La prima volta che lo persi avevo circa 9 anni.
Ma lui trova sempre il modo di tornare.
Brutta storia, i pensieri. Brutta storia, l'amore.
Non sai mai se è vero, se è sentito, se è sincero. Io, per esempio, dopo anni di amore devoto non ho ancora capito se è una mia esagerazione o se davvero sono stata innamorata.
Come si fa a saperlo?

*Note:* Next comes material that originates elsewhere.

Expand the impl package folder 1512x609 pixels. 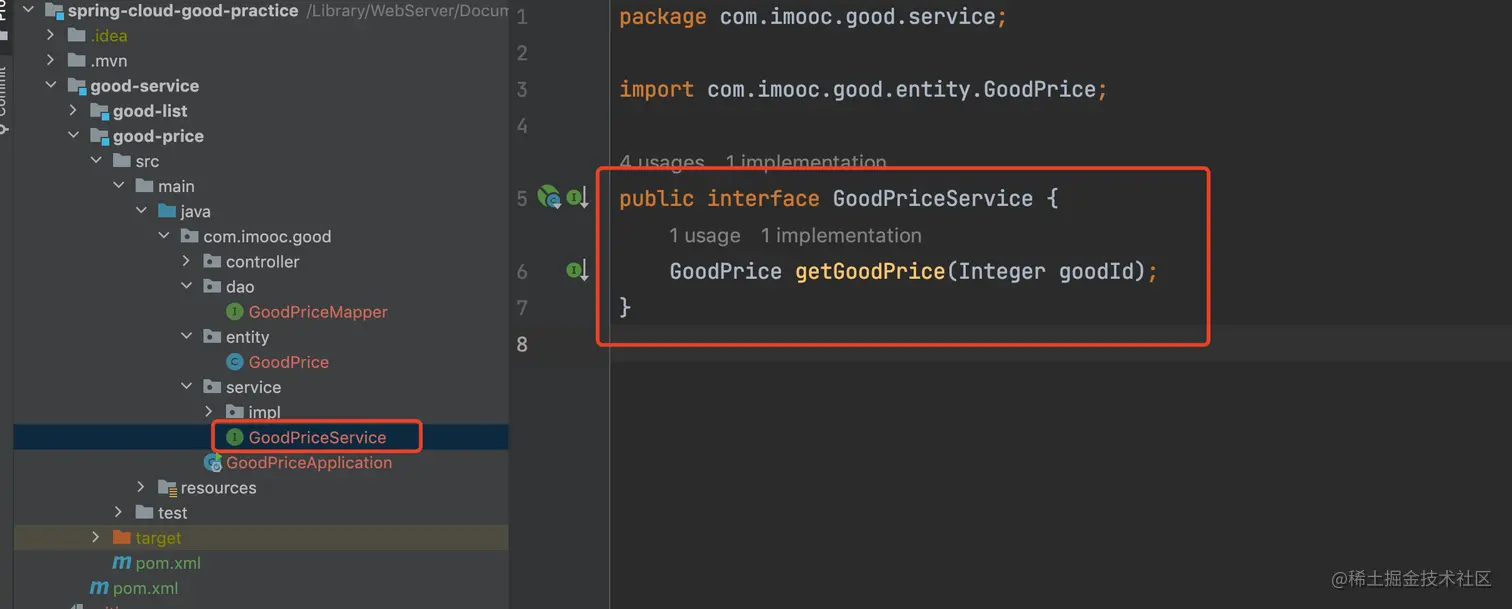pyautogui.click(x=208, y=412)
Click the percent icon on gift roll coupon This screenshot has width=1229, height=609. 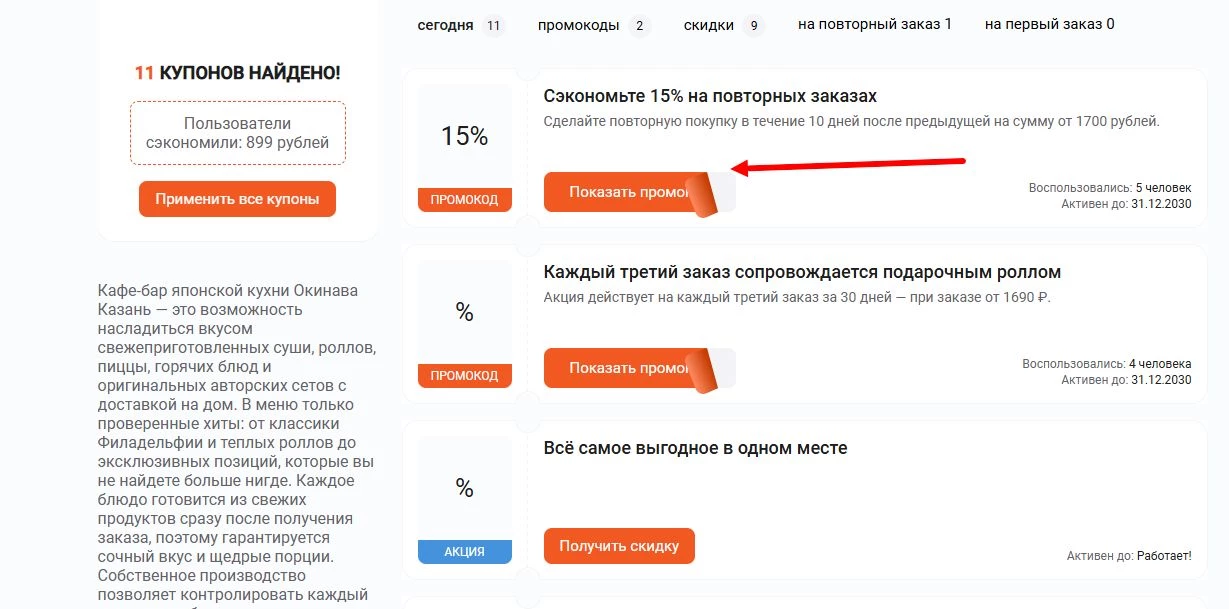coord(463,312)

C'è un criterio base?
No. No, no, siamo fuori strada, noi umani. Per ognuno l'amore è qualcosa di diverso: un gesto, un profumo, un giorno, un momento. Per alcuni è un sorriso.
Per me l'amore è stato il mare, il che è piuttosto strano. Non ci siamo conosciuti al mare, non abbiamo gli occhi blu, non siamo nati vicino al mare, non siamo stati al mare insieme.
In realtà, lui al mare c'è stato, ma non con me. E l'avrà pure avuta una ragazza dagli occhi azzurri forse, ma non ero io.
Noi non abbiamo una canzone, un'opera d'arte, una poesia. Noi non siamo neanche un 'noi'.
Ma basta divagare.


La prima volta che lo persi avevo 9 anni, la seconda 17 e la terza adesso, a 20. Probabile che io non sappia tenerlo, probabile che io non sia abbastanza per tenerlo.
Abbastanza forte, abbastanza bella, abbastanza originale.
Forse 'perdere' è un verbo un po' forte, dato che lui non è mai stato mio, però rende l'idea delle conseguenze. Ogni volta che ho perso lui, ho perso parti di me. E quelle si che sono state mie.
Ho fatto idiozie per lui, cose che si leggono solo nei libri e che abbassano drasticamente la dignità femminile. Neanche quelle sono servite, tanto per la cronaca.
Ma suppongo che abbasserò la mia dignità un'ultima volta, per raccontarvi ogni mio fallimento.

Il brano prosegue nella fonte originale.